--- Text excerpt ---
########################################
Filed pursuant to Rule 433

Registration No. 333-259827

PRICING TERM SHEET

October 5, 2021

General Mills, Inc.

$500,000,000 2.250% Notes due 2031

 

Issuer:    General Mills, Inc.
Offering Format:    SEC Registered
Trade Date:    October 5, 2021
Settlement Date:   

October 14, 2021

We expect to deliver the notes against payment for the notes on the sixth business day following the date of the pricing of the notes (“T+6”). Under Rule 15c6-1 of the Securities and Exchange Commission (SEC) under the Securities Exchange Act of 1934, trades in the secondary market generally are required to settle in two business days, unless the parties to any such trade expressly agree otherwise. Accordingly, purchasers who wish to trade the notes prior to the second business day before the delivery of the notes will be required, by virtue of the fact that the notes initially will settle in T+6, to specify an alternative settlement cycle at the time of any such trade to prevent a failed settlement. Purchasers of the notes who wish to trade the notes prior to the second business day before the delivery of the notes should consult their own advisors.

Day Count Convention:    30 / 360
Title:    2.250% Notes due 2031
Principal Amount:    $500,000,000
Maturity Date:    October 14, 2031
Coupon (Interest Rate):    2.250%
Interest Rate Step Up:    From and including April 14, 2026 (or if such day is not a Business Day, as defined in the preliminary prospectus supplement dated October 5, 2021 (the “Preliminary Prospectus Supplement”), the next succeeding Business Day), the interest rate payable on the notes shall be increased by 25 basis points to 2.500% per year unless we have notified the trustee in writing on or before the date that is 15 days prior to April 14, 2026 in the form of an officers’ certificate that in respect of the year ending May 25, 2025, (i) the Sustainability Performance Target (as defined in the Preliminary Prospectus Supplement) has been satisfied and (ii) we have received a related assurance letter from the External Verifier (as defined in the Preliminary Prospectus Supplement).
Price to Public:    99.920%
Yield to Maturity:    2.259%
Spread to Benchmark Treasury:    +73 bps
Benchmark Treasury:    UST 1.250% due August 15, 2031
Benchmark Treasury Price / Yield:    97-14+ / 1.529%


Interest Payment Dates:    Semi-annually on each April 14 and October 14, commencing April 14, 2022
CUSIP / ISIN:    370334CQ5 / US370334CQ51
Optional Redemption Provisions:   
    Make-whole Redemption:    At any time prior to July 14, 2031, in whole or in part at any time at our option, make-whole call at Treasury plus 15 basis points plus in each case accrued and unpaid interest to the redemption date. For this purpose, after the Step Up Date (as defined in the Preliminary Prospectus Supplement), interest will be calculated at the Step Up Interest Rate (as defined in the Preliminary Prospectus Supplement), unless the Sustainability Performance Target has been satisfied and we have provided the Satisfaction Notification (as defined in the Preliminary Prospectus Supplement).
    Par Redemption:    At any time on or after July 14, 2031, at a redemption price of 100% of the principal amount plus accrued and unpaid interest to the redemption date.
########################################
--- Rows ---

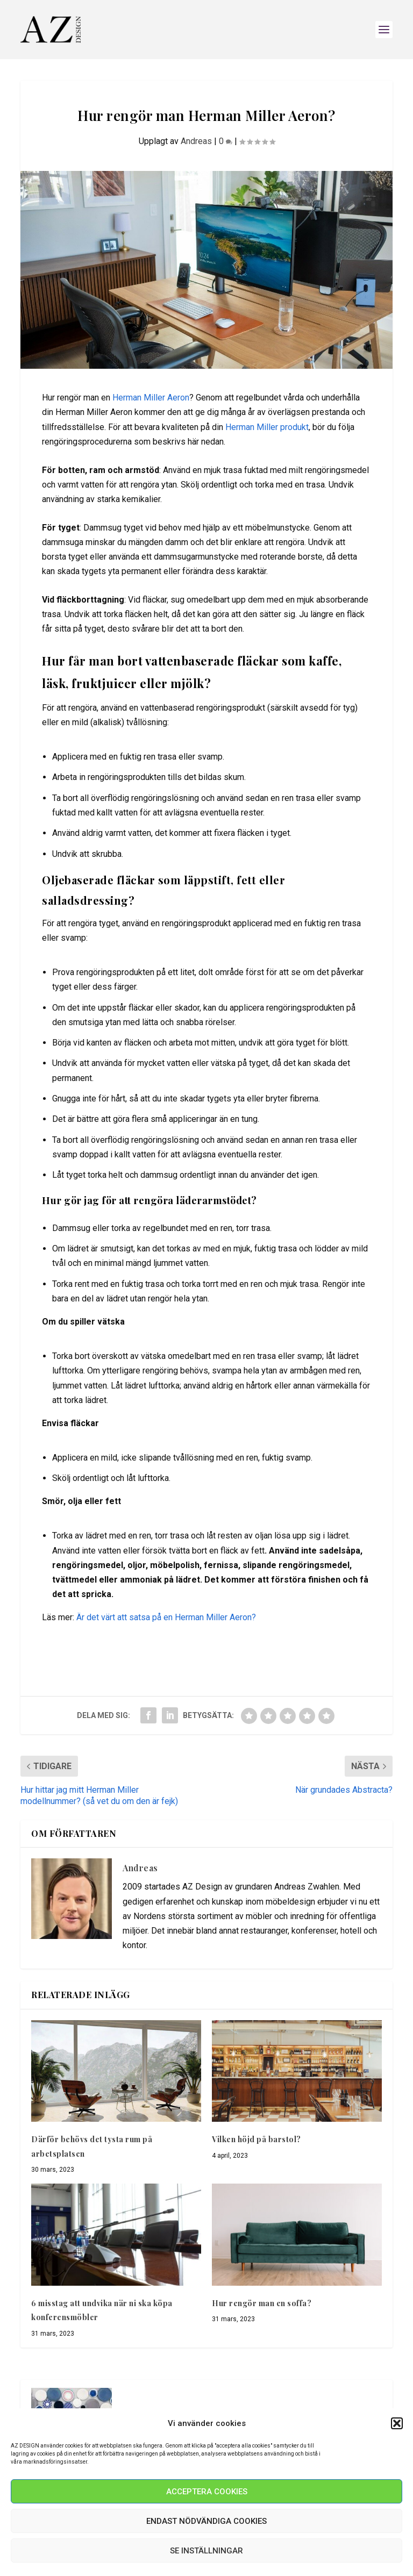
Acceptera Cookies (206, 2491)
########################################
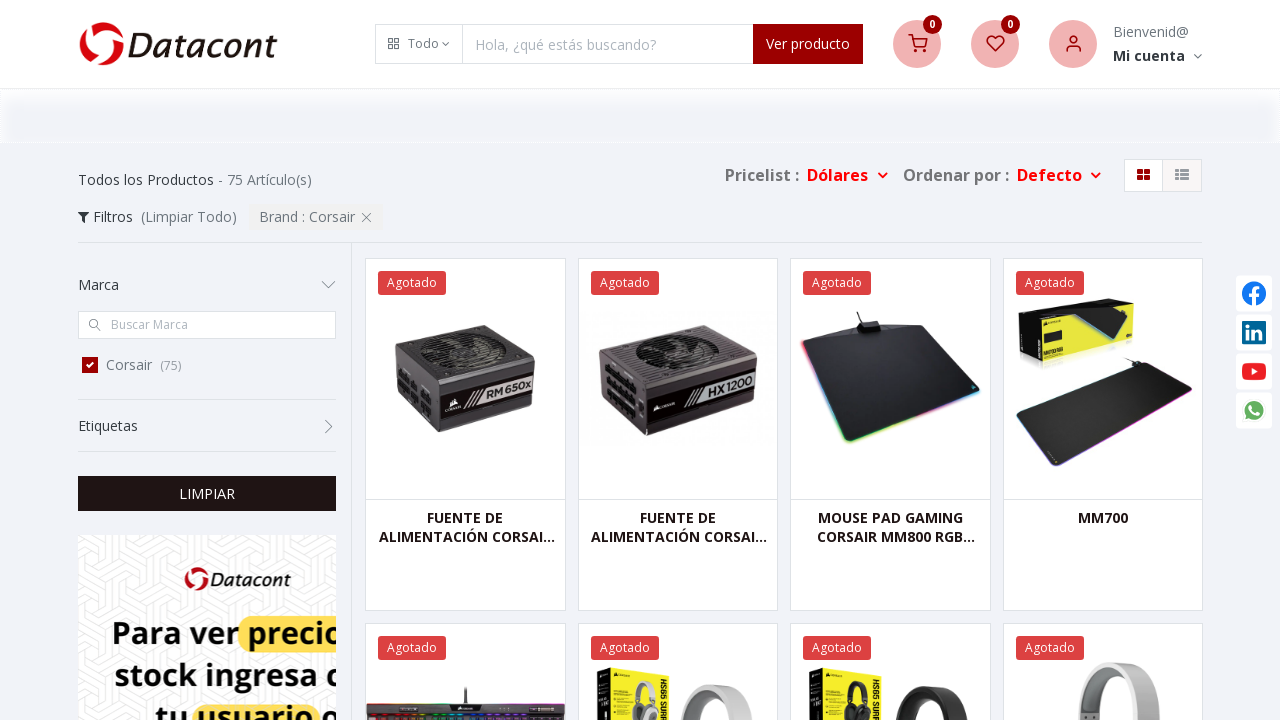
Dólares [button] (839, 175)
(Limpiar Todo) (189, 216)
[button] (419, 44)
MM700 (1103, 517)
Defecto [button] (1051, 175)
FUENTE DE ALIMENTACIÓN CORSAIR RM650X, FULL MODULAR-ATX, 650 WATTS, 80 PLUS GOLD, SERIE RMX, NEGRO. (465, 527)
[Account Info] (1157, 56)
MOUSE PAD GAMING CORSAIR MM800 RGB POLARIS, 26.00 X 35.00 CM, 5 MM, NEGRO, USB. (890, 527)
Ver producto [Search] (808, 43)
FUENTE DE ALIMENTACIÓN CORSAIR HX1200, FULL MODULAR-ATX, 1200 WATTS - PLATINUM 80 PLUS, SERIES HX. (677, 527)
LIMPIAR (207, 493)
########################################
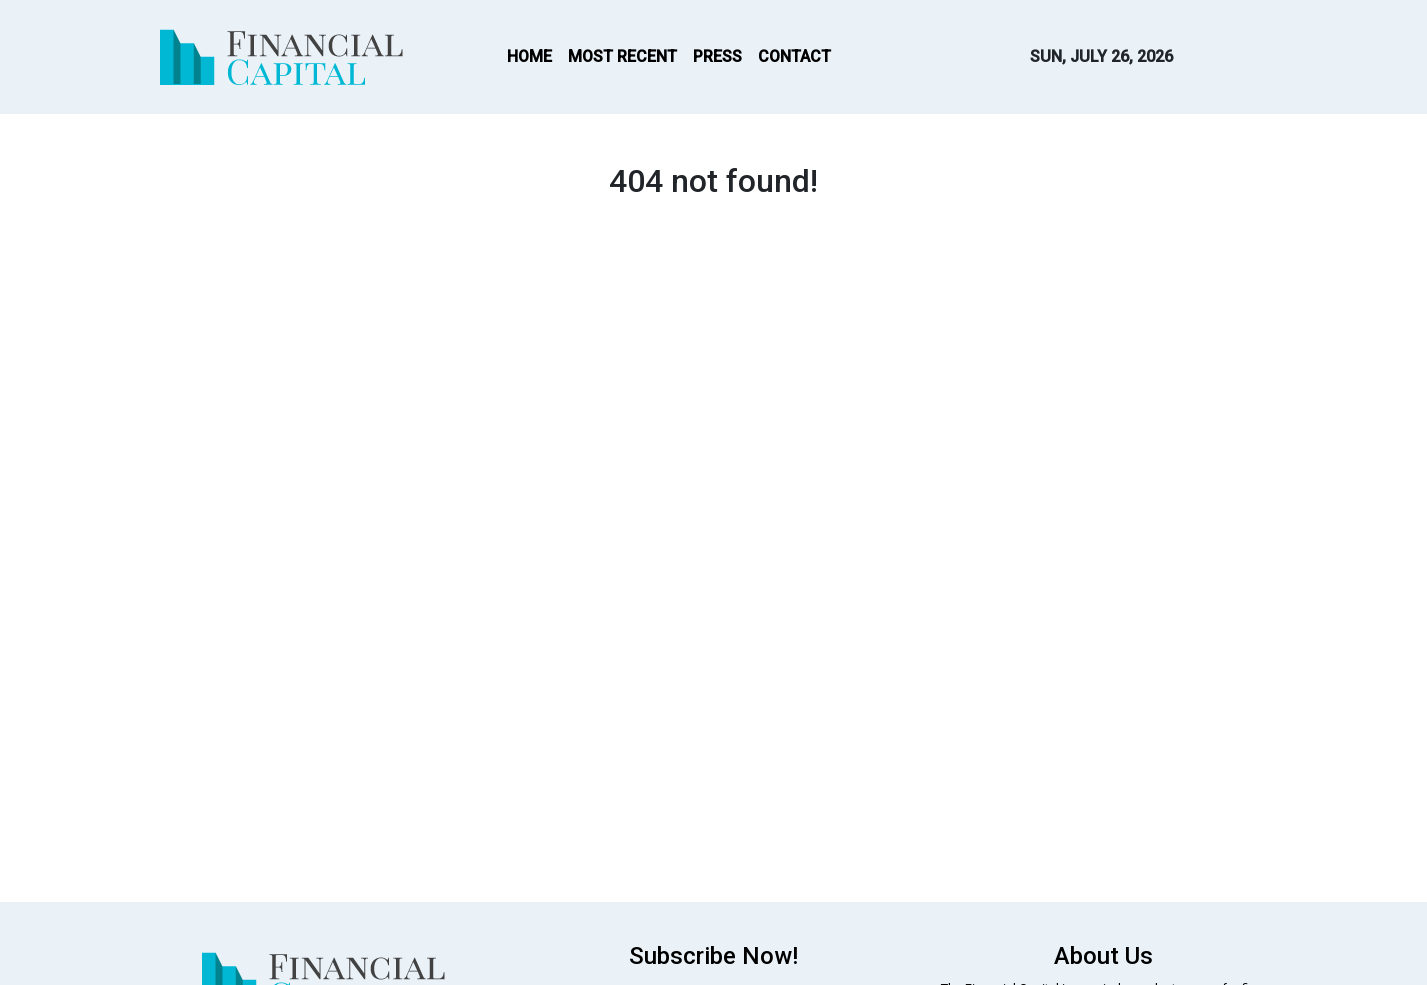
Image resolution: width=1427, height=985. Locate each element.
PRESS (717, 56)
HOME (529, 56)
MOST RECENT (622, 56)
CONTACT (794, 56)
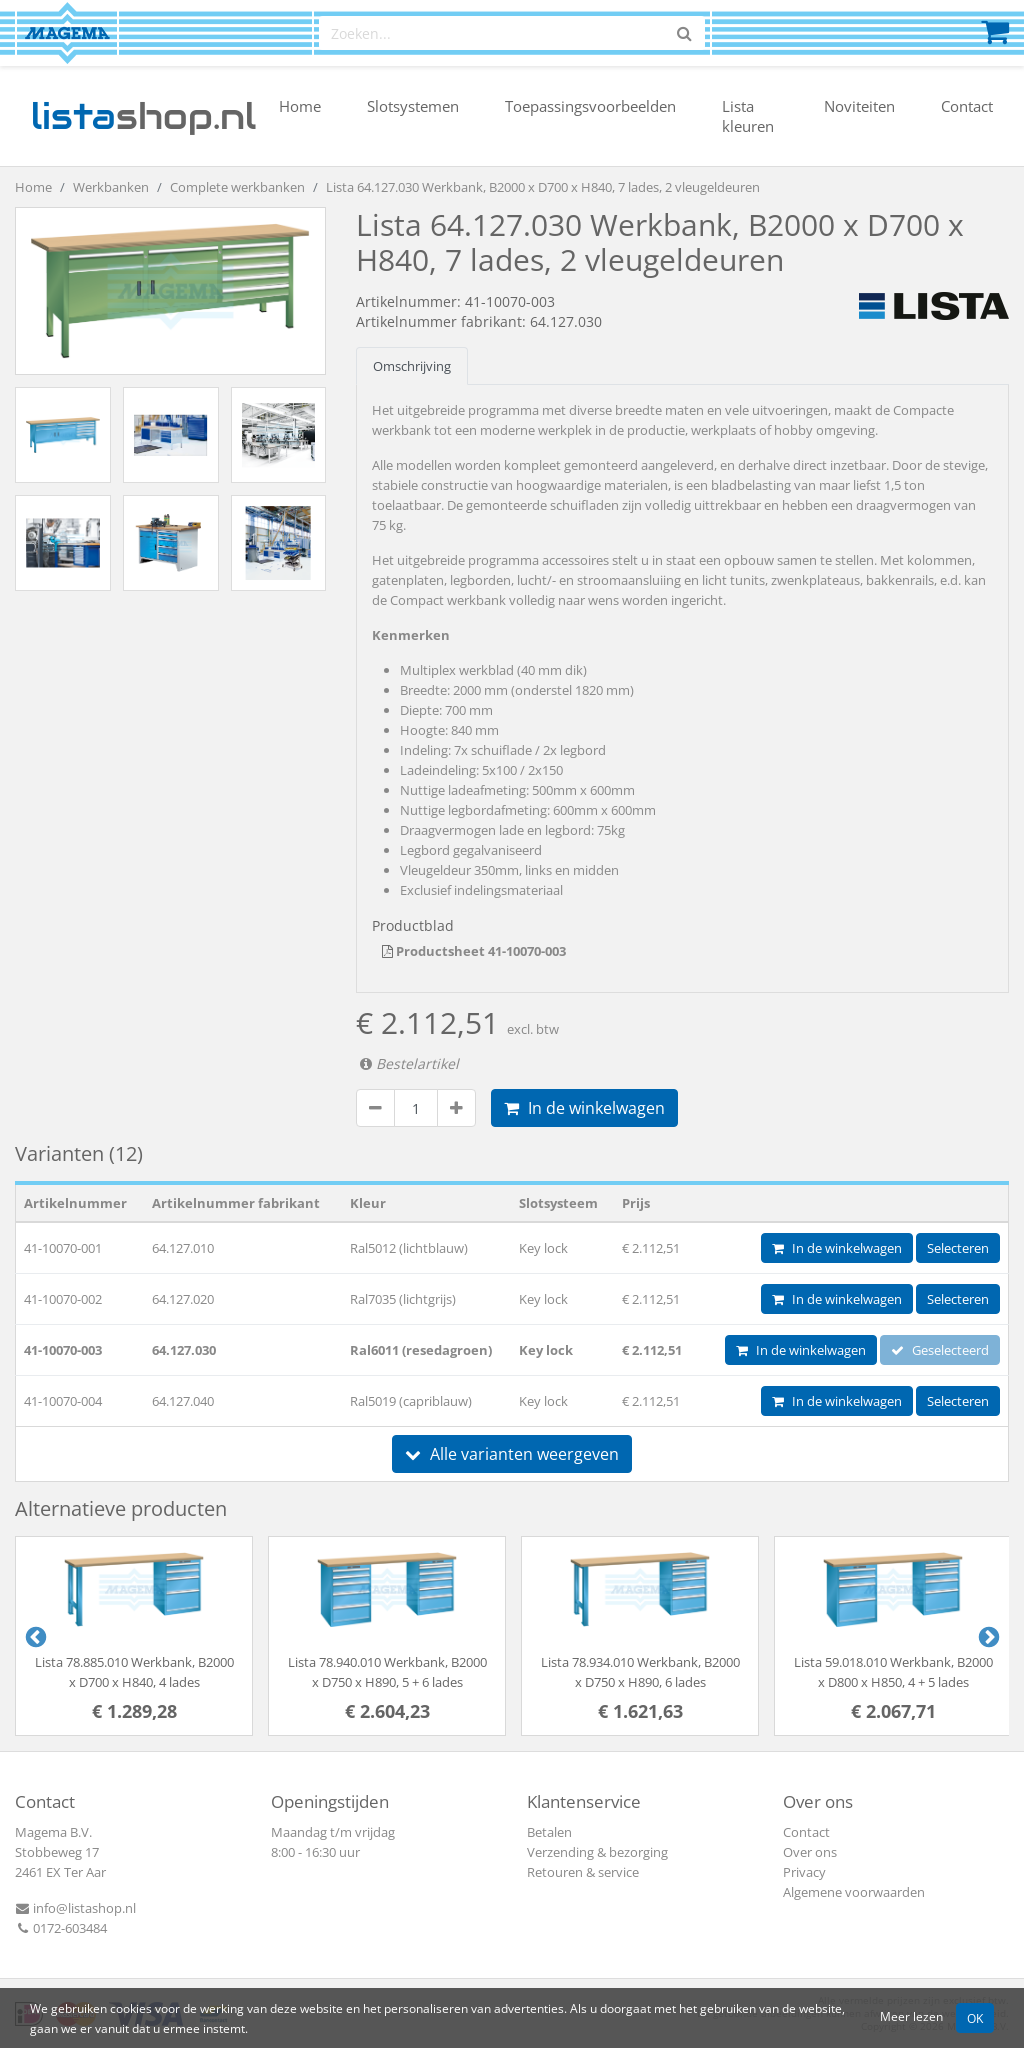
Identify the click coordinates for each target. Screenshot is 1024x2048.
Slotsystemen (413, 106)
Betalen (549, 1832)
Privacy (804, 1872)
########################################
Continue the General Mills pricing term sheet from its last entry, the par redemption provision.

--- Result below ---
Change of Control Offer to Purchase:    If a change of control triggering event occurs, General Mills will be required to make an offer to purchase the notes at a purchase price equal to 101% of the principal amount of the notes, plus accrued and unpaid interest, if any, to the date of repurchase.
Joint Book-Running Managers:   

BNP Paribas Securities Corp. (Joint Sustainability Coordinator)

Citigroup Global Markets Inc.

Deutsche Bank Securities Inc.

J.P. Morgan Securities LLC (Joint Sustainability Coordinator)

Senior Co-Managers:   

Morgan Stanley & Co. LLC

U.S. Bancorp Investments, Inc.

Wells Fargo Securities, LLC

The issuer has filed a registration statement (including a prospectus) with the SEC for the offering to which this communication relates. Before you invest, you should read the prospectus in that registration statement and other documents the issuer has filed with the SEC for more complete information about the issuer and this offering. You may get these documents for free by visiting EDGAR on the SEC’s website at www.sec.gov. Alternatively, the issuer, any underwriter or any dealer participating in the offering will arrange to send you the prospectus if you request it by calling BNP Paribas Securities Corp. toll-free at 1-800-854-5674, Citigroup Global Markets Inc. toll-free at 1-800-831-9146, Deutsche Bank Securities Inc. toll-free at 1-800-503-4611 or J.P. Morgan Securities LLC collect at 1-212-834-4553.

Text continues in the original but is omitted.